Each business social network appears to have slightly different characteristics. Fast Pitch began life as a physical networking service, bringing businesspeople together in 3,000 networking events a year across the US. It now provides its members with services such as free press releases within the network.

The ability to network freely is not necessarily a promise that every network will make. On LinkedIn, for example, it is not the done thing to write to other network members who you don't already know. Only if you take out a subscription ($19.99 a month) is it possible to cold call, and then only discreetly. The protocol is to ask another member to make an introduction for you, and the platform facilitates this by showing you who has a direct link to whom.

In contrast, Xing allows members to write to any number of other members. It doesn't restrict your ability to make contacts, other than asking that you respect others members' interests - in other words, don't, if you are a car salesperson, introduce yourself to someone who loves bicycles.

Social networks also, typically, give you insights into who has been watching you.

On LinkedIn it is possible to see who has viewed your profile, though the information is patchy. You might be told, for example, that you have been viewed by "someone in the media industry".

In contrast, on Xing you get to know everybody's name and you have immediate access to their profiles too. The differences soon become obvious - where Xing is open, LinkedIn is discreet.

While Facebook wins plaudits from the business community for the ease of networking, it is worth remembering that it is primarily a social tool.

Business networks collectively make up a pool of about 10 million members and the number of users is growing.

The only missing ingredient is a guide that shows you exactly how to use them to win friends and influence people.

Online networks: steps to success

Profile yourself fully including photograph, leaving no gaps or uncertainty about your qualification.

Create public profiles on LinkedIn or Xing that search engines like Google can find. That will draw people into your network.

Think small. Some people accumulate hundreds of contacts when in reality a smaller network might be more manageable and reflect a sounder approach.

Be active - go in search of contacts but use the system's internal search engines to identify people you can realistically do business with.
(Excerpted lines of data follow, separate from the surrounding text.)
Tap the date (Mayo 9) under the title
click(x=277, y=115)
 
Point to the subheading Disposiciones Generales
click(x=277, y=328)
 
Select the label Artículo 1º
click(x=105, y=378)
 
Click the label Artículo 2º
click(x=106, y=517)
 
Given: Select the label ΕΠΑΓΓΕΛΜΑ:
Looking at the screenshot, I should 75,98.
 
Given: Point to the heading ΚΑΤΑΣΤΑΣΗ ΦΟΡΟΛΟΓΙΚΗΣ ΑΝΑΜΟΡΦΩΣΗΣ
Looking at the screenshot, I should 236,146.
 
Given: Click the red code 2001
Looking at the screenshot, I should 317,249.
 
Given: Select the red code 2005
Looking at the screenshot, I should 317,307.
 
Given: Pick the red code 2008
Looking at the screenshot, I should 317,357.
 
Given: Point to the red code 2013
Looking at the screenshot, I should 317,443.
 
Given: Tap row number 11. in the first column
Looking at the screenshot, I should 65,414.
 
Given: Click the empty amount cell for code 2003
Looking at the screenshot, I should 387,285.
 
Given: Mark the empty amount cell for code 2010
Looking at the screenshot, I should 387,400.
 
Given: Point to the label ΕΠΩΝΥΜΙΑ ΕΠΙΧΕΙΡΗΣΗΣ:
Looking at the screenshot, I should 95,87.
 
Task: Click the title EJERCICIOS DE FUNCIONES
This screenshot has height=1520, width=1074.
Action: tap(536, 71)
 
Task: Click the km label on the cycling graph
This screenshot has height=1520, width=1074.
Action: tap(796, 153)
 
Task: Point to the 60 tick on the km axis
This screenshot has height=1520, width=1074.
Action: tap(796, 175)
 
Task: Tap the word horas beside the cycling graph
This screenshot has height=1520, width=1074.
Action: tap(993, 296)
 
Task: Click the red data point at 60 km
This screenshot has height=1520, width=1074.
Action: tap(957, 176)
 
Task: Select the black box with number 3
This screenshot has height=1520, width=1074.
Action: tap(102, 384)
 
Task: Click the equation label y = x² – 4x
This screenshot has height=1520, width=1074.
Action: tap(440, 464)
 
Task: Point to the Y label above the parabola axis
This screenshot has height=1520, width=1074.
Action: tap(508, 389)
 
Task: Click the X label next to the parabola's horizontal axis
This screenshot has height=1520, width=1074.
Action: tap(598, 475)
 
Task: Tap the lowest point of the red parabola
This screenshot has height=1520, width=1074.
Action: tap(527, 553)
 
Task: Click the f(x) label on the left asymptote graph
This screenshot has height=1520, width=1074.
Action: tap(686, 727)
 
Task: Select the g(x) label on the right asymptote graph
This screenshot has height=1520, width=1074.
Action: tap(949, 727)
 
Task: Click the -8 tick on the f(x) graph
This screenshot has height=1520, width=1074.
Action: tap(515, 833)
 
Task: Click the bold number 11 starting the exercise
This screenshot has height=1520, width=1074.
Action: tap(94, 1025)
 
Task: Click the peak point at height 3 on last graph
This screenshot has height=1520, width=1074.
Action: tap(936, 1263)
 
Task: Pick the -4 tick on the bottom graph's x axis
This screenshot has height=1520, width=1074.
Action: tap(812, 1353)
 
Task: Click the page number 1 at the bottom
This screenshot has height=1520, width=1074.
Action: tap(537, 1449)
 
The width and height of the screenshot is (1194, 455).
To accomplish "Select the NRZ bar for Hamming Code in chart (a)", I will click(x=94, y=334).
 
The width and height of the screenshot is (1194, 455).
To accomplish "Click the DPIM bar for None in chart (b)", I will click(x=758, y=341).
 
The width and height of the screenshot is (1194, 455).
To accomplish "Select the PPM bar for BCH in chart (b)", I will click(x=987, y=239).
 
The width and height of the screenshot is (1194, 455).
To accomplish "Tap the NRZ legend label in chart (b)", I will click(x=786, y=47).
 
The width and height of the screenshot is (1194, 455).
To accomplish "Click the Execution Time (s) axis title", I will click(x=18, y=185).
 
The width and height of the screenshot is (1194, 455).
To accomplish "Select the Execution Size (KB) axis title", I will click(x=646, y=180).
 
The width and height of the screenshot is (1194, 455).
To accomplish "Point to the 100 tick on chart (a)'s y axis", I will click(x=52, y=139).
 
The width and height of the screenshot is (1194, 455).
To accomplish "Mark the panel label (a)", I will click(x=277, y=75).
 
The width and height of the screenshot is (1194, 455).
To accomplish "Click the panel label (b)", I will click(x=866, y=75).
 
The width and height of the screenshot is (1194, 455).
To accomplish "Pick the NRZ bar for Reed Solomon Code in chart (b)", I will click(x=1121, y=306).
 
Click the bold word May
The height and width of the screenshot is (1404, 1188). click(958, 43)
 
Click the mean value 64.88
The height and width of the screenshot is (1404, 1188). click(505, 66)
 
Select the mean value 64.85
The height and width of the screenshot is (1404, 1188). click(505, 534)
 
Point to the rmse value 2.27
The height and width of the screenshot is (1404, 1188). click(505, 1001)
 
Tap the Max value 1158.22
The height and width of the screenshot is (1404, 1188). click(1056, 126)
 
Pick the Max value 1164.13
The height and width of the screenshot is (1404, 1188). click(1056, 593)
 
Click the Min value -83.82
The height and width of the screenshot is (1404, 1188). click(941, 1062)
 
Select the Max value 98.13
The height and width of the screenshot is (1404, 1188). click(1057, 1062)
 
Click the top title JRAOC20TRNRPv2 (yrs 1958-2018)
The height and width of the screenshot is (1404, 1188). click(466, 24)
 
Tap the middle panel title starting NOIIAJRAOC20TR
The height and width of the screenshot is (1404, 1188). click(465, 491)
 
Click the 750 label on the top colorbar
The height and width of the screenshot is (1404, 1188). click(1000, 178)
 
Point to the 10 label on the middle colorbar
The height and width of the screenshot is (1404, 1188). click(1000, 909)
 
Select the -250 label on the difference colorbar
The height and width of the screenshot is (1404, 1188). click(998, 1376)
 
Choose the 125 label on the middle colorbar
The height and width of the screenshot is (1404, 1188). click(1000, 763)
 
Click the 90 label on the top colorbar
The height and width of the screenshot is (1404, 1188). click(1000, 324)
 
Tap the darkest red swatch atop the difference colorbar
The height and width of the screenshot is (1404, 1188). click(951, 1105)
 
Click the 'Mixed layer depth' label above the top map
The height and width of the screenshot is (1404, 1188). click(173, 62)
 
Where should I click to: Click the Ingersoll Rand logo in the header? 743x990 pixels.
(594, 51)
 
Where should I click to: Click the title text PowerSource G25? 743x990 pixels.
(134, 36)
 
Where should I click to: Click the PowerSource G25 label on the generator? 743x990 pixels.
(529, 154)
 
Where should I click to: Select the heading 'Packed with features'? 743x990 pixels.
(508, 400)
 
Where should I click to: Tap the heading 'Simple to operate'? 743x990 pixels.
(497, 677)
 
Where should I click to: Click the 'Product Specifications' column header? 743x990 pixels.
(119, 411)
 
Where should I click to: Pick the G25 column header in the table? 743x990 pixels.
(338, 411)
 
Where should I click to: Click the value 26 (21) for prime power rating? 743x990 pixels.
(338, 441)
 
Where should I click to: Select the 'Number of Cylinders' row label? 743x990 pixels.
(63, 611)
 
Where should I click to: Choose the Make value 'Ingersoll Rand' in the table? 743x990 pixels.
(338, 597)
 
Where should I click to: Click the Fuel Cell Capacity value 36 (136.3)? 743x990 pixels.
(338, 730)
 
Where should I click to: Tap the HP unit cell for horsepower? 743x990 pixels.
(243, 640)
Resist spam-type activity.

Offer help before asking for it - become the go-to resource for a subject. Most networks have the facility to post articles or questions and answers.

Differentiate. Social networks really force you to think about what differentiates you and your company - after all there are five million other people on each of the major networks.

Think laterally about the use you might make of a network - for example recruiting rather than sales.

Get to know all the tools on the network: press releases, introduction, advanced search, groups, event management etc.